- Stated problem
Retype the material that opens with the line containing "The height and width of the screenshot is (443, 606)." and closes with the line containing "Action: click(48, 159)", keeping every line the same, and leave the pictures out of your answer.

- Data for this exercise
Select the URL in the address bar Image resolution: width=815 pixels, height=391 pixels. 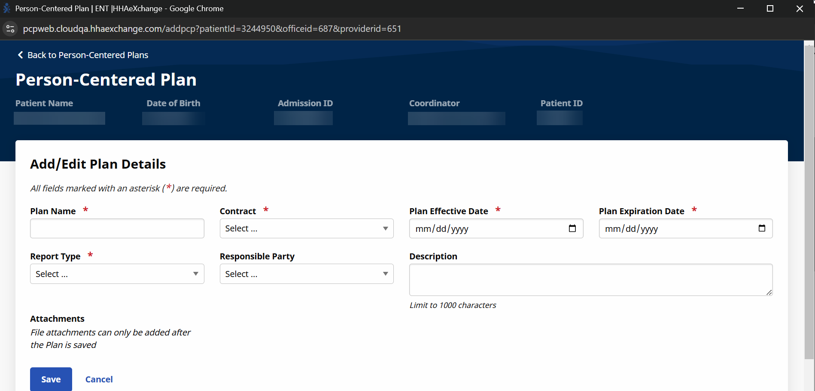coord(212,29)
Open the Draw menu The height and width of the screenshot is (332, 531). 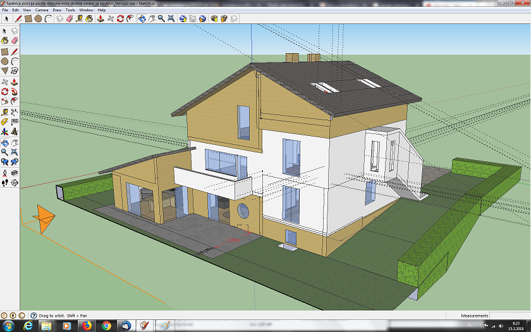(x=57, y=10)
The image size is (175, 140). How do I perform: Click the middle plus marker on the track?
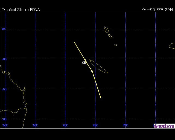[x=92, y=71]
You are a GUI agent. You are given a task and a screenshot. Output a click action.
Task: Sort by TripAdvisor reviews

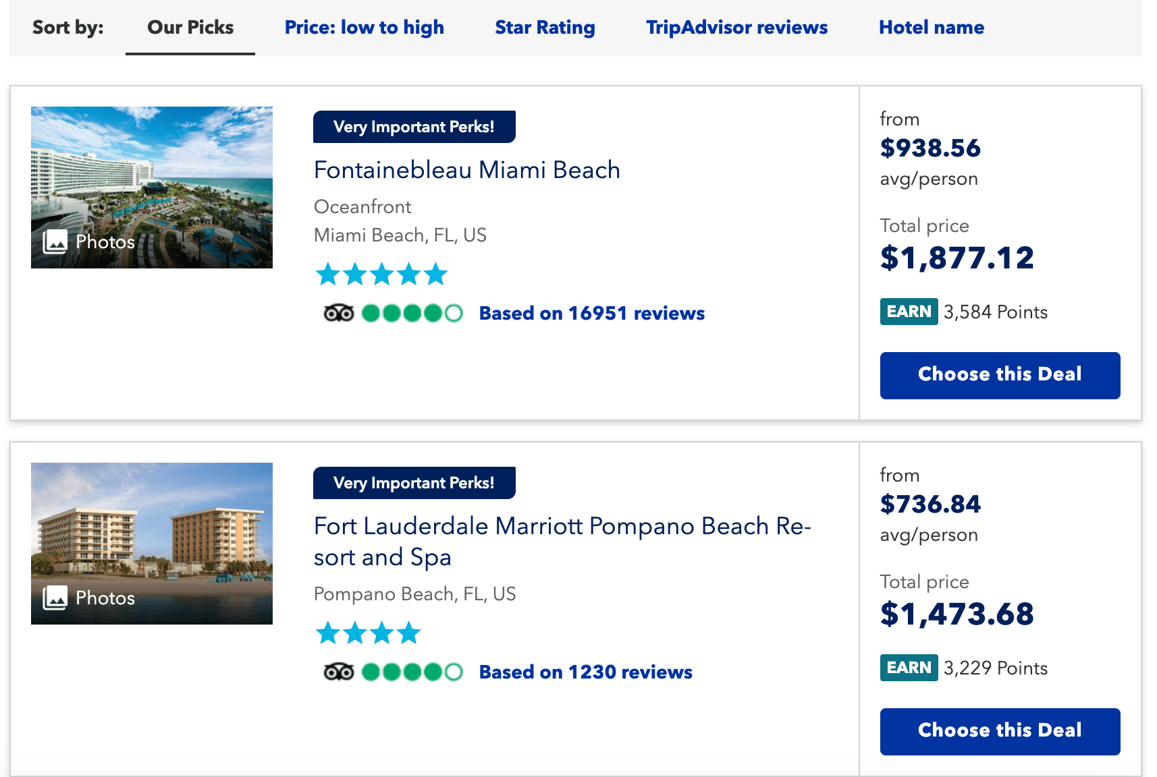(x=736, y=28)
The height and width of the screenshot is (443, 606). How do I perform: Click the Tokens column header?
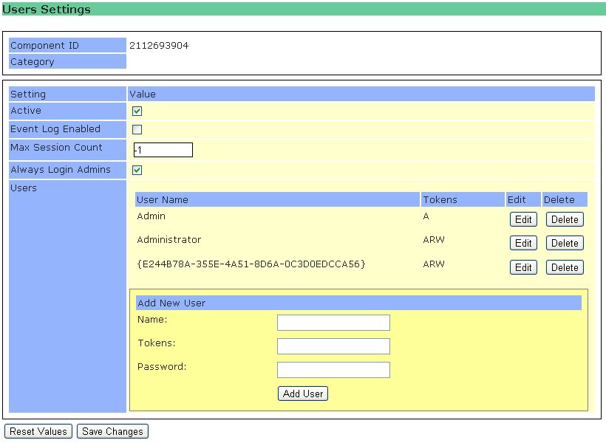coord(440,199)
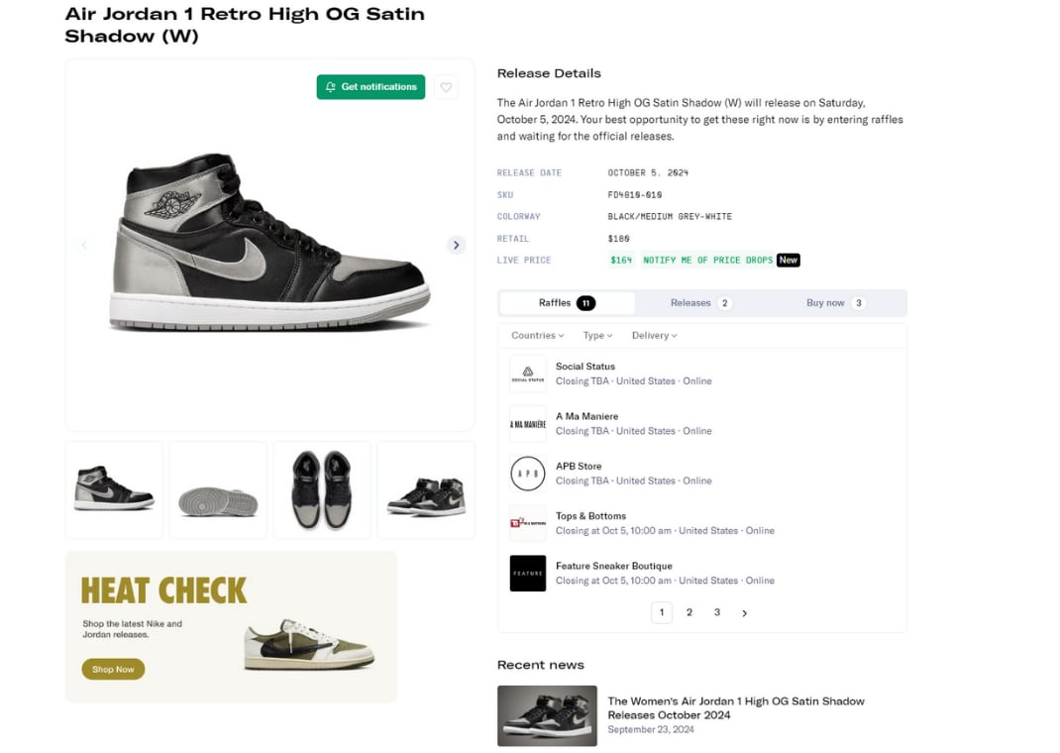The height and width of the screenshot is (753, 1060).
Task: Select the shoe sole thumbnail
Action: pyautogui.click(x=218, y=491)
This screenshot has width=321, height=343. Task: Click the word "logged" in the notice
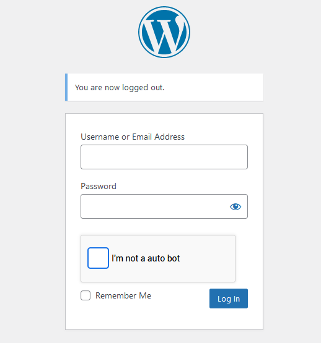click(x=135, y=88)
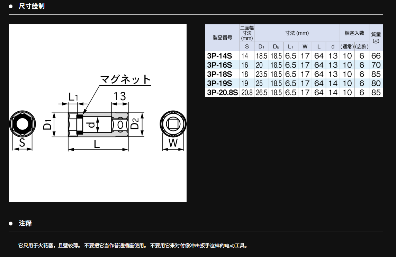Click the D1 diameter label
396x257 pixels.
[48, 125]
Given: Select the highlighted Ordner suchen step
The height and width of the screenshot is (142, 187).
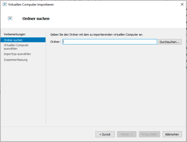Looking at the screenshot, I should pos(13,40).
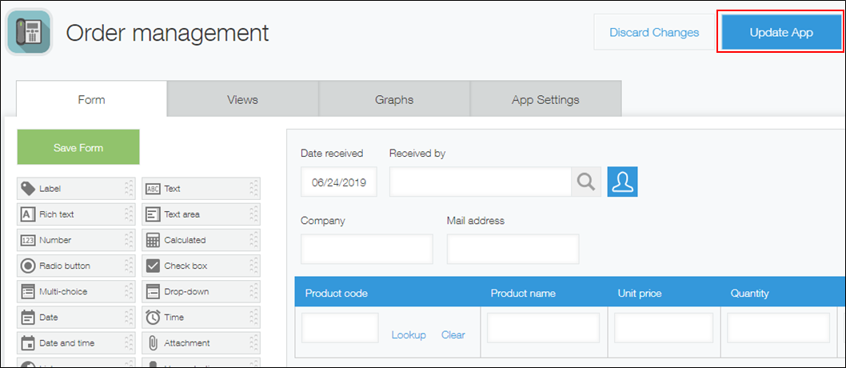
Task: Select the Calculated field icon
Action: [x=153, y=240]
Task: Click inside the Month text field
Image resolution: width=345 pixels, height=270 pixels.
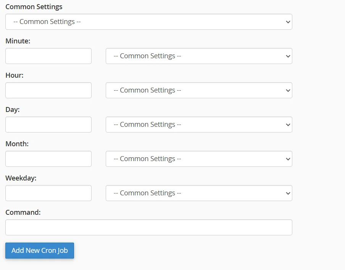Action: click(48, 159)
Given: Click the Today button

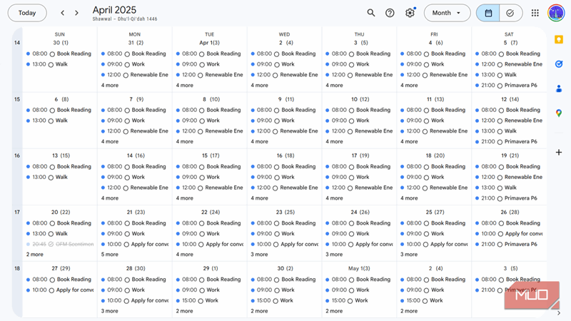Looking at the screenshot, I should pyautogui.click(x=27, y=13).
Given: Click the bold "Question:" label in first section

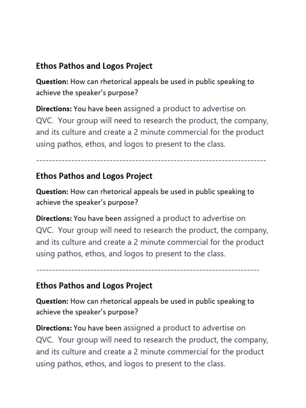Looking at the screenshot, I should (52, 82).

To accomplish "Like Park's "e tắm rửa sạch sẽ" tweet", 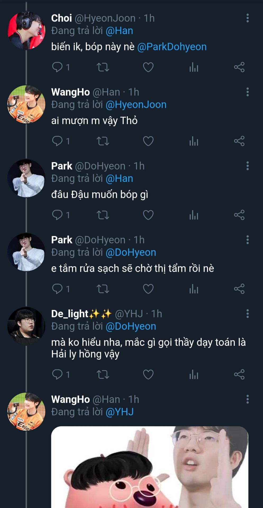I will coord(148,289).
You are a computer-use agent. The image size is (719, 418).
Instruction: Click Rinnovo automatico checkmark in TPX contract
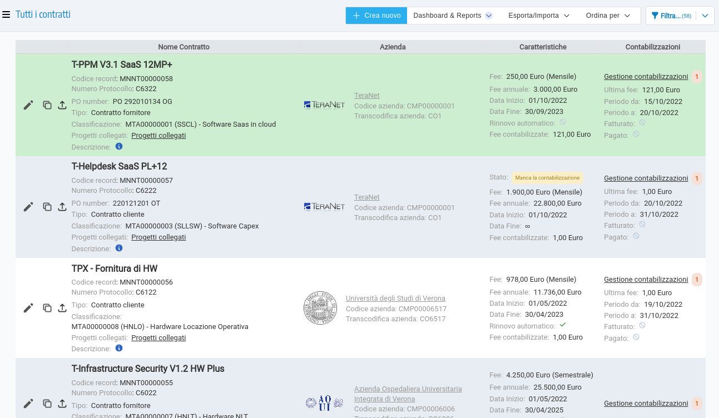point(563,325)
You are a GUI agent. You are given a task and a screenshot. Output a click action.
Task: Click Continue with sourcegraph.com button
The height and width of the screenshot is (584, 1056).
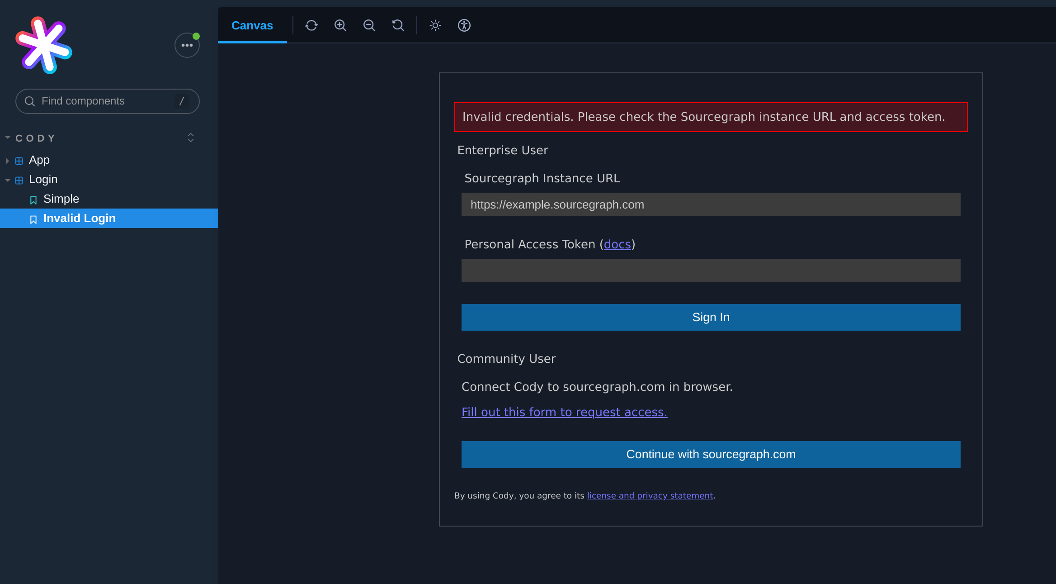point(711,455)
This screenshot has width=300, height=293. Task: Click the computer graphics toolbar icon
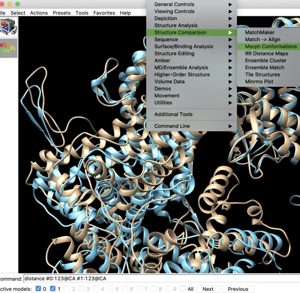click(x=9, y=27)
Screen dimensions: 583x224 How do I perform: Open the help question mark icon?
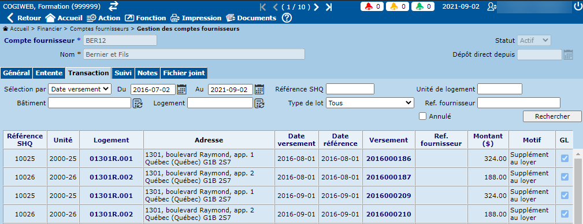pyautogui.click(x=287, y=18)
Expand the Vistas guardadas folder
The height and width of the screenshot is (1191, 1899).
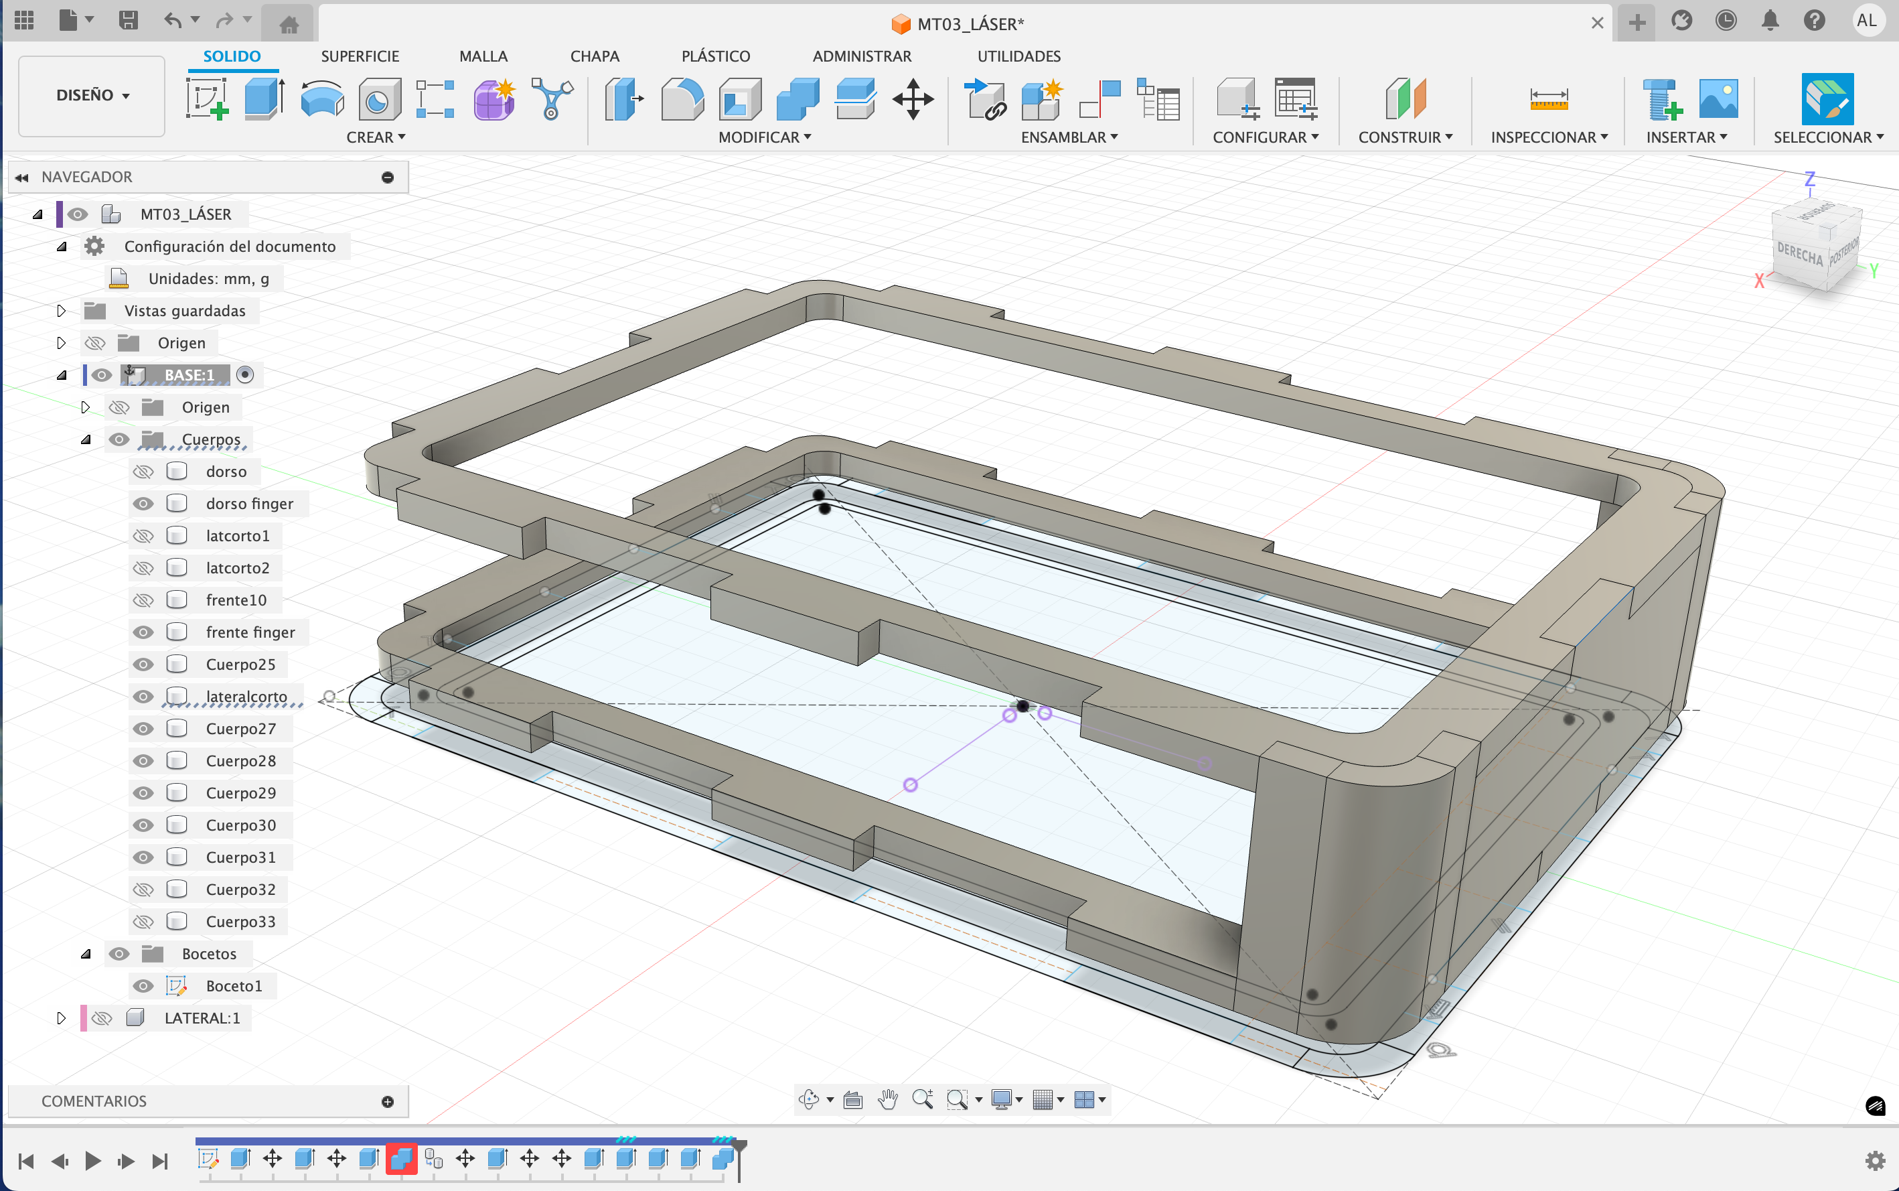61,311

- Complete answer
The height and width of the screenshot is (443, 606). How do I perform: Click the Tokens column header?
coord(440,199)
The height and width of the screenshot is (753, 1060).
Task: Select the shoe sole thumbnail
Action: pyautogui.click(x=218, y=491)
This screenshot has width=321, height=343. Task: Click the word "logged" in the notice
click(x=135, y=88)
Click the D1 diameter label
396x257 pixels.
[48, 125]
Given: Select the highlighted Ordner suchen step
The height and width of the screenshot is (142, 187).
Looking at the screenshot, I should pos(13,40).
Task: Select the Calculated field icon
Action: [x=153, y=240]
Task: Click inside the Month text field
Image resolution: width=345 pixels, height=270 pixels.
Action: click(48, 159)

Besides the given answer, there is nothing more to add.